Killer cop confesses

By Daily Guide
Killer cop confesses
12.09.2006 LISTEN

Four and a half months after what has become known as the Dansoman Shooting Incident, in which all four occupants of a taxi cab were cold bloodedly gunned down by trigger- happy police officers, at least two of the perpetrators have been identified.

But the most emotional spectacle came up during the final stages of investigations into the shooting incident as police officers were allowed to search their souls, after confession. A number of them openly broke down and wept profusely for several minutes.

Pleading with the bereaved families for forgiveness, Police Constable (P/C2) Godfred Kwasi Kumaku told the Justice Amoono Monney Committee sitting at the Ministry of Interior on Tuesday September 5, 2006 that he fired all five rounds of ammunition in his AK 47 into the Tico taxicab with the registration number GR2995X, on Friday, April 21, 2006, even though he was aiming at the front tyre.

The hearing, set up by the Minister of Interior, Albert Kan Dapaah, was tasked to find out what really happened on that tragic early morning at Dansoman.

The Committee Sitting had so been held on the blind side of journalists, who had been keenly following the Justice Georgina Wood Committee probing allegations of missing cocaine and corruption of investigators.
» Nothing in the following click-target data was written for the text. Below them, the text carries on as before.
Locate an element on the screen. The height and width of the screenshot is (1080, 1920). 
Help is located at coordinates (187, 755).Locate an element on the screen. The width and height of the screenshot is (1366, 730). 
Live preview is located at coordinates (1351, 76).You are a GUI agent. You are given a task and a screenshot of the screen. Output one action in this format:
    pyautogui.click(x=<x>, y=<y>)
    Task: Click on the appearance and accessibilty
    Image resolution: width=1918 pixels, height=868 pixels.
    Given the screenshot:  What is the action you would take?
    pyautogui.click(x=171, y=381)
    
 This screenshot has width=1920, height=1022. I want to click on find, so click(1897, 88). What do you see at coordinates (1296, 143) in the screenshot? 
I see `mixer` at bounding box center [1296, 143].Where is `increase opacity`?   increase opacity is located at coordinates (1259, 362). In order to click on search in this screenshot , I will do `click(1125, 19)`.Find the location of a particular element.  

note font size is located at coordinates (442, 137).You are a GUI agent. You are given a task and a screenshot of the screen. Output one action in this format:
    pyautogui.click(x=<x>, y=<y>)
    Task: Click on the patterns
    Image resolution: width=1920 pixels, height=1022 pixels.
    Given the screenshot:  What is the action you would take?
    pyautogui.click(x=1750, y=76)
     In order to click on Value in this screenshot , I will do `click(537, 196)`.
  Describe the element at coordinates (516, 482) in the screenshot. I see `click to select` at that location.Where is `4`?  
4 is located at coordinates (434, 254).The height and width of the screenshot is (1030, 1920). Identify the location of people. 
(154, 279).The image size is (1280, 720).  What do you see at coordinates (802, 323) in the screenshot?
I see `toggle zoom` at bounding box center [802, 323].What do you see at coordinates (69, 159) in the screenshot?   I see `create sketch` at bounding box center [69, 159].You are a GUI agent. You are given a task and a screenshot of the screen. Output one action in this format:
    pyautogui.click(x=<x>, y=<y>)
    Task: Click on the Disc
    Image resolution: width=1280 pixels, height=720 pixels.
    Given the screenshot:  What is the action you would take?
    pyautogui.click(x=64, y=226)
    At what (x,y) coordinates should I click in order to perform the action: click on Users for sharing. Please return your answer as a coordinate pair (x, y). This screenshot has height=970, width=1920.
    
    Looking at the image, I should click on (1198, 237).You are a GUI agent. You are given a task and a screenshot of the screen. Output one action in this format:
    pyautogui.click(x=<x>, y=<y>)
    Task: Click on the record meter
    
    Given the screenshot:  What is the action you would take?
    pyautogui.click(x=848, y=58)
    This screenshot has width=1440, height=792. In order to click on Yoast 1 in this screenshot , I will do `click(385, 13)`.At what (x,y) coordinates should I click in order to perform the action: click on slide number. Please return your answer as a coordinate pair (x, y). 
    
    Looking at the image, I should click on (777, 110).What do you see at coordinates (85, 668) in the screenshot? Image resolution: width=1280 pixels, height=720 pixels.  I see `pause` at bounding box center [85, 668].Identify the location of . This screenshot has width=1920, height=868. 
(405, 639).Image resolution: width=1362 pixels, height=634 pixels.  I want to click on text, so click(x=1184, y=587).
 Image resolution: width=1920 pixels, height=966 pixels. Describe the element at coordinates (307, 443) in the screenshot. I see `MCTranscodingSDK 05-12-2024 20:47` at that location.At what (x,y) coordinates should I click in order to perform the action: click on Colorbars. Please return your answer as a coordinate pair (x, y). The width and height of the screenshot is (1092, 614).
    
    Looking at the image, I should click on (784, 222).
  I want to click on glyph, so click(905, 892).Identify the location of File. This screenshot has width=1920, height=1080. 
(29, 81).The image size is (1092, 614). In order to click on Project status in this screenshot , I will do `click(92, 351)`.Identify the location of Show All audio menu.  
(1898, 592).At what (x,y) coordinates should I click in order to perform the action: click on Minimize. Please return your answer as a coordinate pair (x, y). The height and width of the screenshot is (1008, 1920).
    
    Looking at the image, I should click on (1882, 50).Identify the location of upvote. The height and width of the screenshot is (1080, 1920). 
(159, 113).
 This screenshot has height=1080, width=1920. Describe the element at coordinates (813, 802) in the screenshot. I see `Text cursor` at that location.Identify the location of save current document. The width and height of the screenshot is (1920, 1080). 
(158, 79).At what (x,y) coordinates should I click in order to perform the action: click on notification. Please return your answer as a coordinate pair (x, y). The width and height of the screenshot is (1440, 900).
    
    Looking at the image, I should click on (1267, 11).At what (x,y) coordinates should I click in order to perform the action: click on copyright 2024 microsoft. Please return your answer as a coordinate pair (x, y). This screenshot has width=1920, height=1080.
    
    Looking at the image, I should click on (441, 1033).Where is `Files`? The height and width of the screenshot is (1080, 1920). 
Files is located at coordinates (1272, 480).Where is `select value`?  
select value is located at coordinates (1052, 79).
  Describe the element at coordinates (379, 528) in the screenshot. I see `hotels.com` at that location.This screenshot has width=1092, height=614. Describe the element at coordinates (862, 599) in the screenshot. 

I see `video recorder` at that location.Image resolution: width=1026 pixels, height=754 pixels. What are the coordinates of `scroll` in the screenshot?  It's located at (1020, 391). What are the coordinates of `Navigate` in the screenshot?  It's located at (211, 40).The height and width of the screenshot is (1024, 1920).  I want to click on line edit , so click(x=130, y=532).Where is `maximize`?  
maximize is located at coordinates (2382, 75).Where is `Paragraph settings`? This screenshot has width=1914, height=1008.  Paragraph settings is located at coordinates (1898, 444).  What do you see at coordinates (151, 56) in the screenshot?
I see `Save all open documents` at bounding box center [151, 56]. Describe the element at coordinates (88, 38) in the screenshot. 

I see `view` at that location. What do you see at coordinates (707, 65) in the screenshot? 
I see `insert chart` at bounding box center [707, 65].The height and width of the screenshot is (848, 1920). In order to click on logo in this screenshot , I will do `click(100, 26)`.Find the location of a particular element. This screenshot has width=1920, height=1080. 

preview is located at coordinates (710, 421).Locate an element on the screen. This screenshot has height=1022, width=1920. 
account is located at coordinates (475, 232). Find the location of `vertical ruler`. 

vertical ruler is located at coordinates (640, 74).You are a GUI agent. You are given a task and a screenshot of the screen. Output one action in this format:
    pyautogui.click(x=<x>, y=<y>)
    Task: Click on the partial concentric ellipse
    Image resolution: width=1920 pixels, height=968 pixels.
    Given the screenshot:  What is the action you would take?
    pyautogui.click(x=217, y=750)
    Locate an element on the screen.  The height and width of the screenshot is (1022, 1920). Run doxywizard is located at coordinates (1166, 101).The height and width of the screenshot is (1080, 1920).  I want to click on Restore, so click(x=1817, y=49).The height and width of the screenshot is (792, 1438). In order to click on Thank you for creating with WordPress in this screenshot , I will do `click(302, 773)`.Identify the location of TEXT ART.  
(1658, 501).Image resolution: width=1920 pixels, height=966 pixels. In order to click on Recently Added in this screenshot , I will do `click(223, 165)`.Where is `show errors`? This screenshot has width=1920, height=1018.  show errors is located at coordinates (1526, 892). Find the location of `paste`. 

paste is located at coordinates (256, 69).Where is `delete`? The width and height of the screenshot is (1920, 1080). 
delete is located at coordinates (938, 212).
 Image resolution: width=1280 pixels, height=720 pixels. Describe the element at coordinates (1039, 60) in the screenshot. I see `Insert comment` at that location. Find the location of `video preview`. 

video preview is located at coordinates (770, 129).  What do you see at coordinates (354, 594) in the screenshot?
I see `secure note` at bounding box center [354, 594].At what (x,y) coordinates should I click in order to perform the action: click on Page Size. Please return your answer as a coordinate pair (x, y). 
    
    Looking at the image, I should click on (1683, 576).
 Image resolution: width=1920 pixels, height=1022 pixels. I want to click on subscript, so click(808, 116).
The Justice Amoono Monney Committee has since rounded up sittings.

The tearful NCO, in his mid-twenties, at 1.55 pm last Tuesday knelt before family spokespersons for Lydia Opoku, 41 (a.k.a Awo), Atta Boatemaa, both traders, and begged for forgiveness.

This was after the committee granted him permission to do so, as he had earlier requested.

He confessed also that he lied in the earlier statement he had written on the incident to the effect that two of the occupants got down from the fast moving Tico taxi cab and opened fire on them (the police).

Looking remorseful, and on his knees, Kumaku with service number 36239, spilled all the beans at the sitting when he revealed that he was not the only person who shot at the car.

“After I had shot at the car, I heard another shot from our car, but I could not tell the direction from which it was fired because my head was outside as I aimed at the Tico taxi in front of us,” he said tearfully.

The younger officer, with four years' experience in the service, said ever since he passed out from training on January 31, 2002, the first time he fired a bullet was the dawn the incident on Friday April 21, 2006 in which Awo, Attah and the other two male occupants were killed.

He named his colleagues during that operation as Edward Adjei, Edmund Djan and Eric Akidi, the group leader. None of the others admitted firing any shot even though they could not account for all the bullets they had signed for.

Kumaku stated that he and his colleagues protected the car and made sure no member of the public had access to it until it was towed away by the Homicide Department of the Criminal Investigations Department of the Ghana Police Service.

However none of the officers of the operation could account for the money said to be both in local and foreign currencies, running into hundreds of millions of cedis that the ladies, then on a business trip to Togo, were carrying in the car.

The money was said to have been strapped to Awo, in a belly band.